◆ **Written problem**: List everything from the line containing "The image size is (1000, 574)." down to the end of the items as a numbered list, with blank lines skipped and the pictures left out.

◆ **Provided data**:
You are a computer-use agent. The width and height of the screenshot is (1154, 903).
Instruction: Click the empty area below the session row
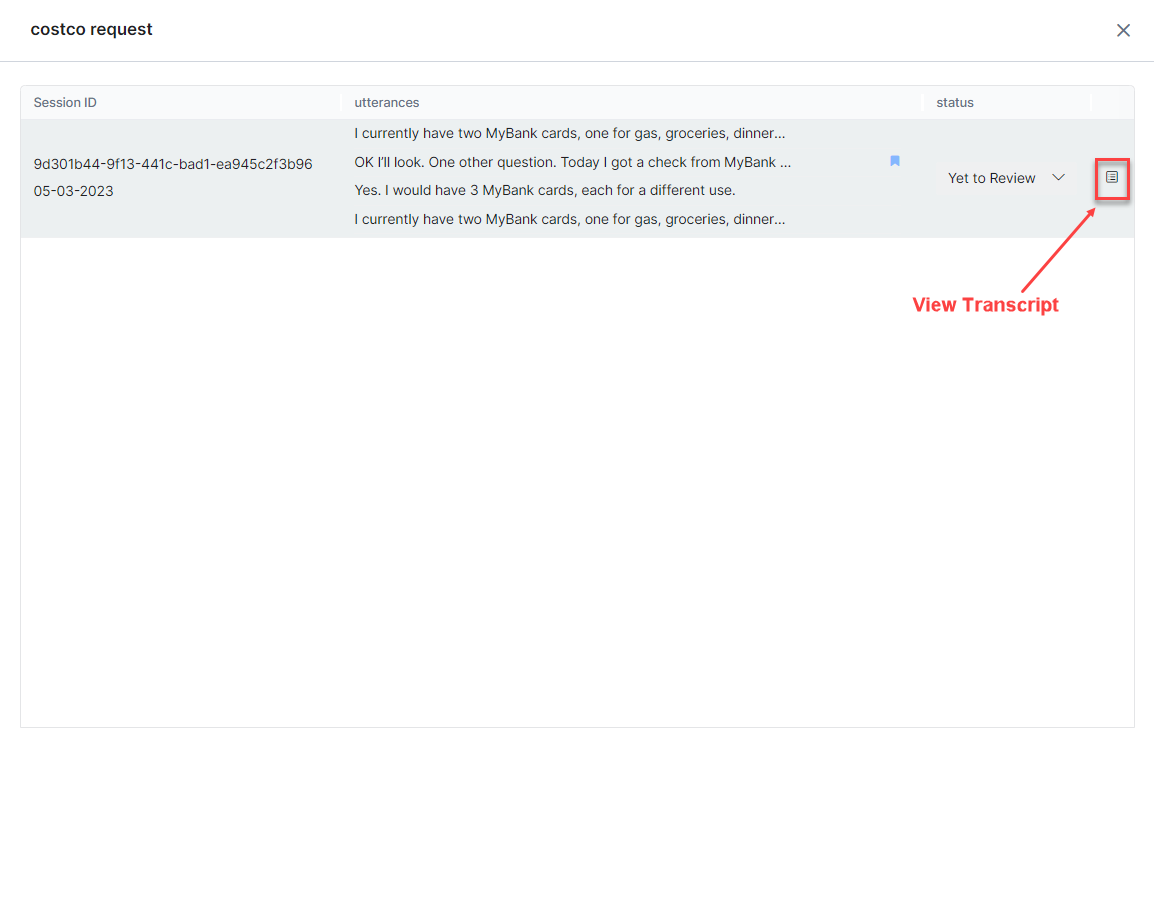(x=577, y=480)
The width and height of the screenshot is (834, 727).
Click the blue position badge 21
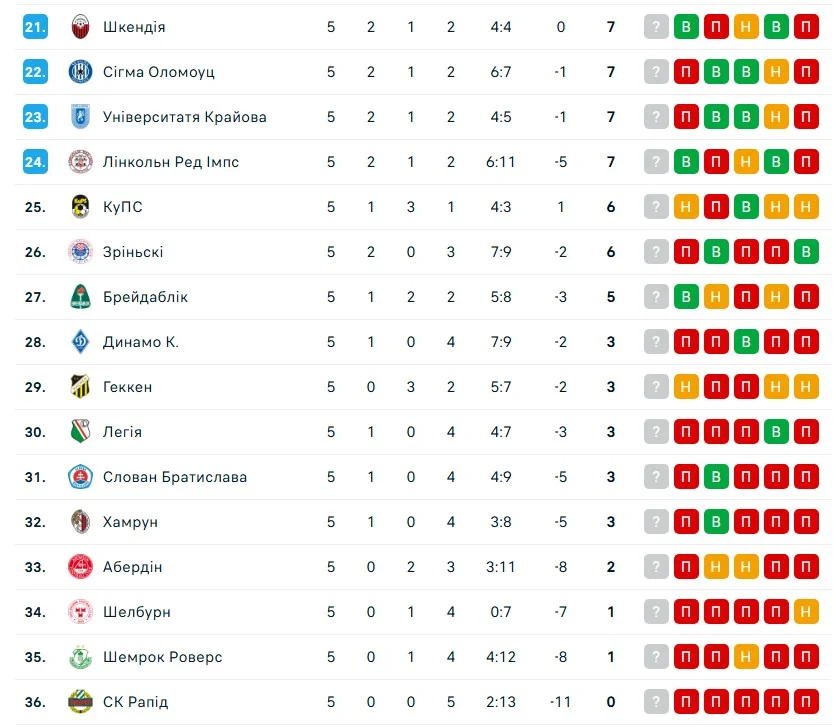click(35, 27)
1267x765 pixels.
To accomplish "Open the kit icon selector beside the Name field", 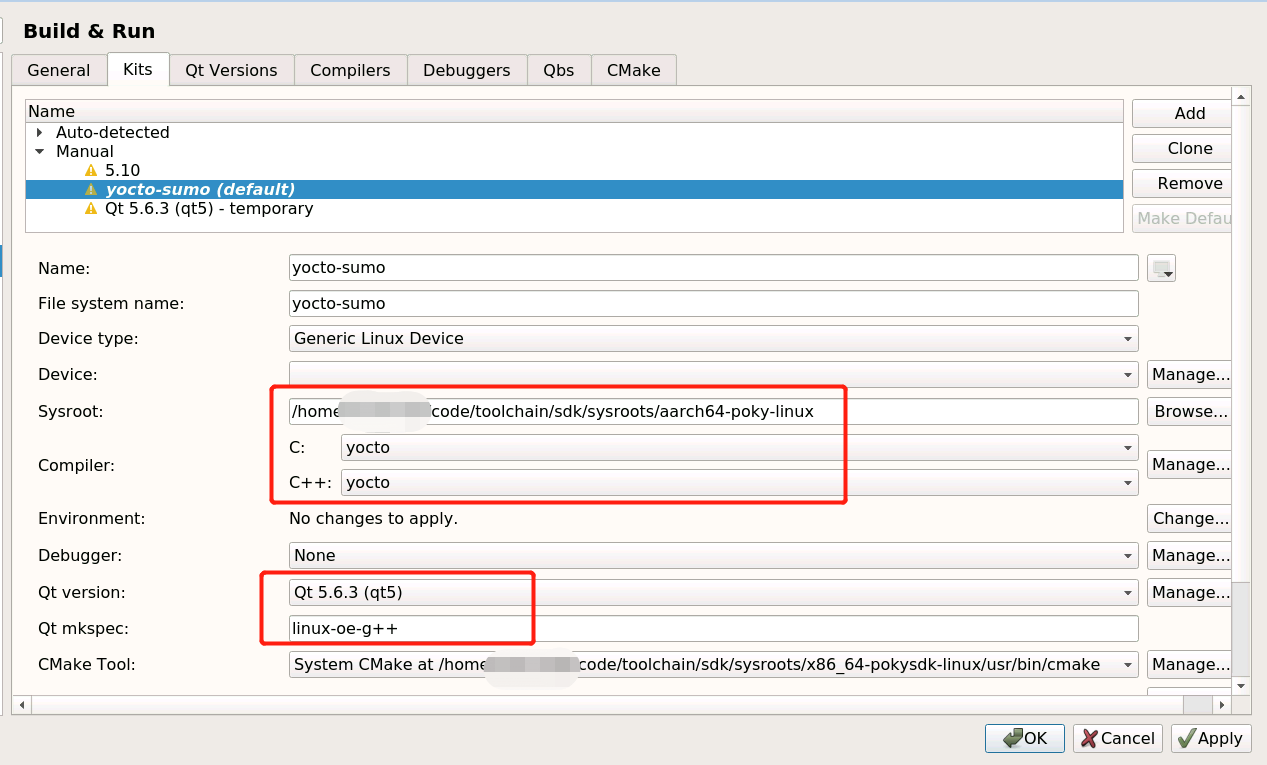I will click(1160, 267).
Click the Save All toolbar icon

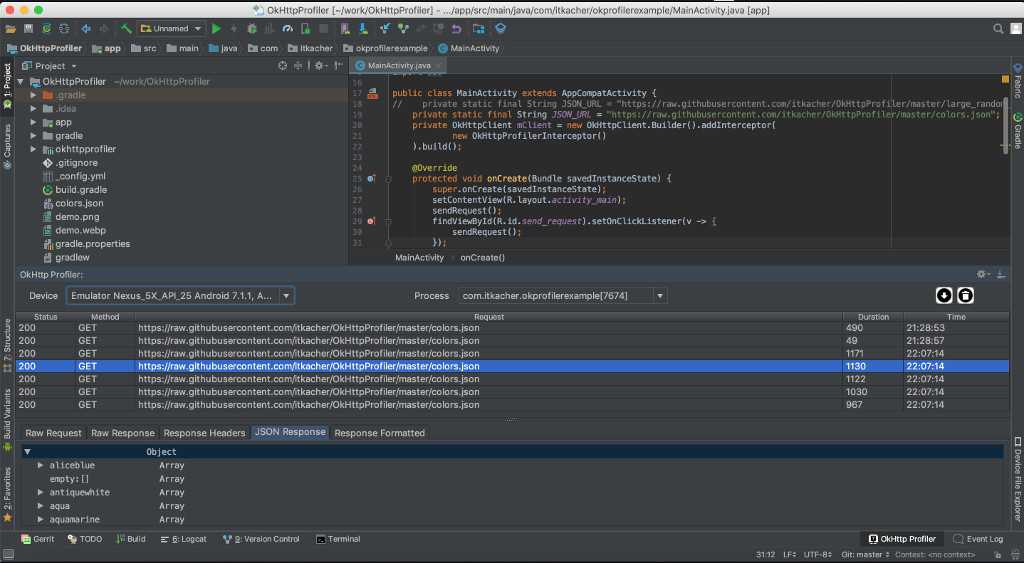pos(28,29)
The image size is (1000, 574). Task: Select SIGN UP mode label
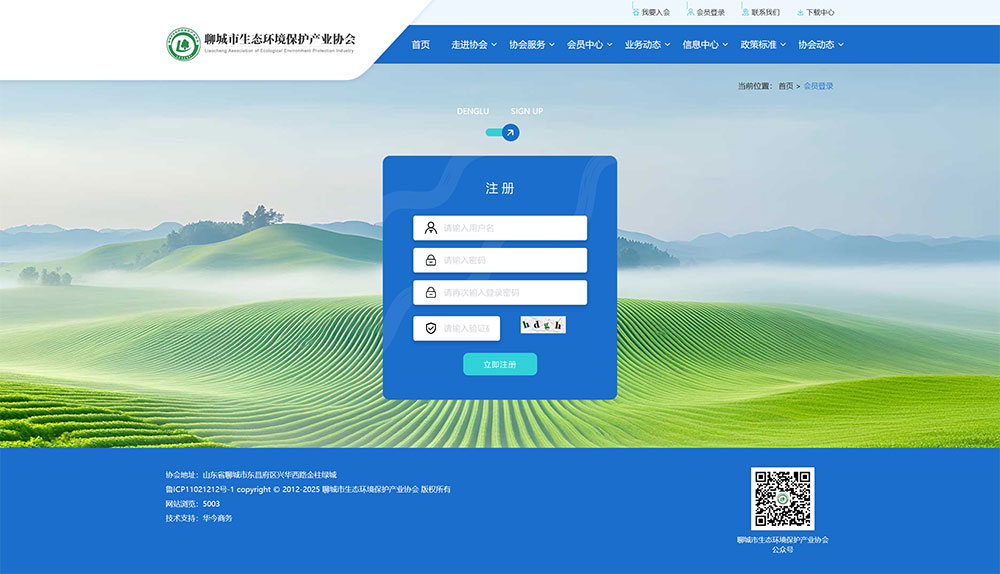click(x=527, y=111)
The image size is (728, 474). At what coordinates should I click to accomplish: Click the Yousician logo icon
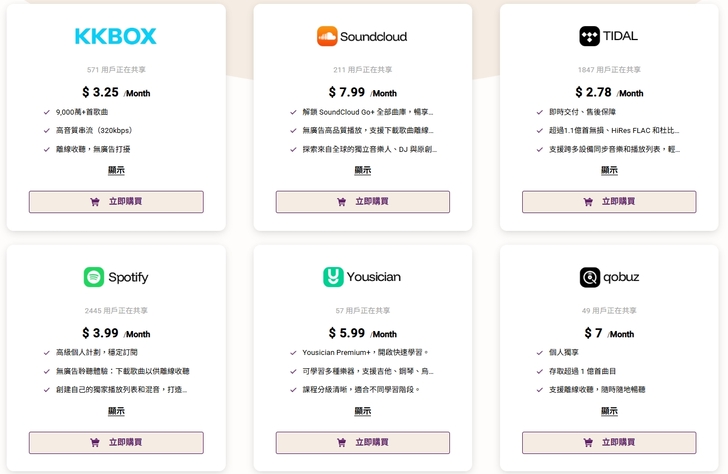pyautogui.click(x=333, y=277)
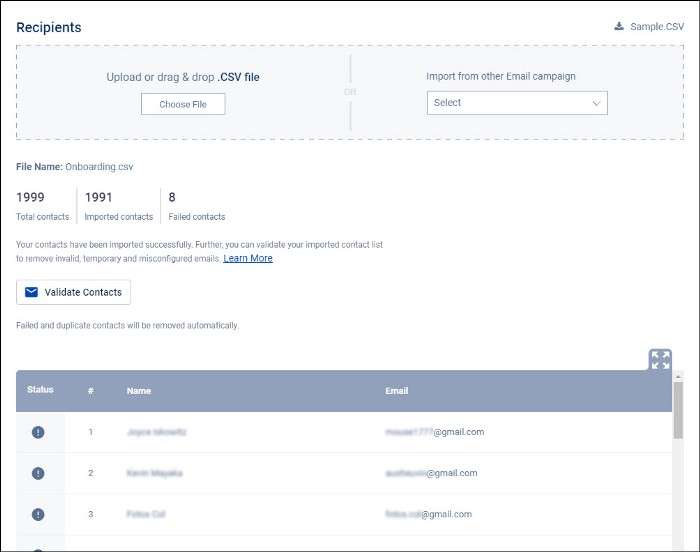Click the Email column header
Image resolution: width=700 pixels, height=552 pixels.
pos(397,391)
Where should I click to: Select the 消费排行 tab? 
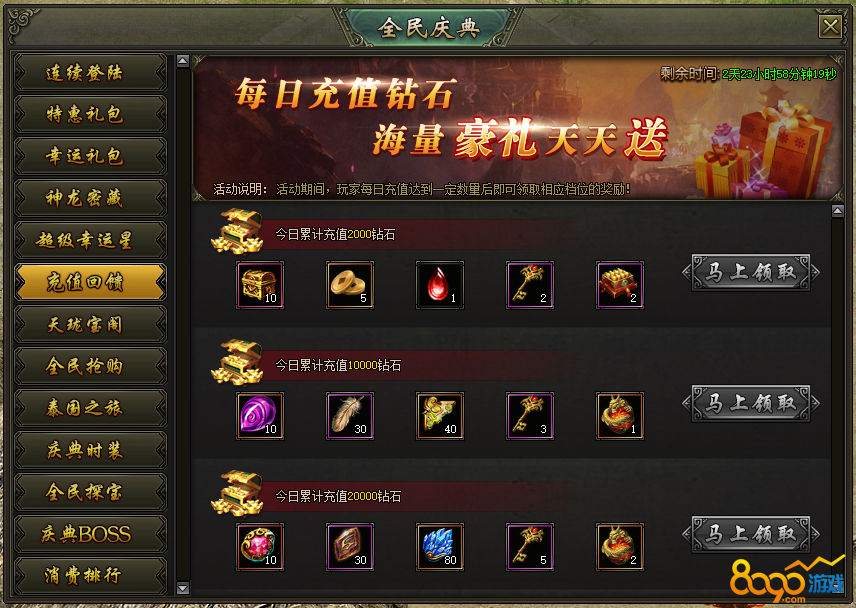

◆ **Complete answer**:
1. The image size is (1000, 574). Task: Select SIGN UP mode label
2. click(x=527, y=111)
3. The image size is (728, 474). At what coordinates should I click to accomplish: Click the Yousician logo icon
4. pyautogui.click(x=333, y=277)
5. Click the Email column header
6. Image resolution: width=700 pixels, height=552 pixels.
7. pos(397,391)
8. Where should I click to: Select the 消费排行 tab? 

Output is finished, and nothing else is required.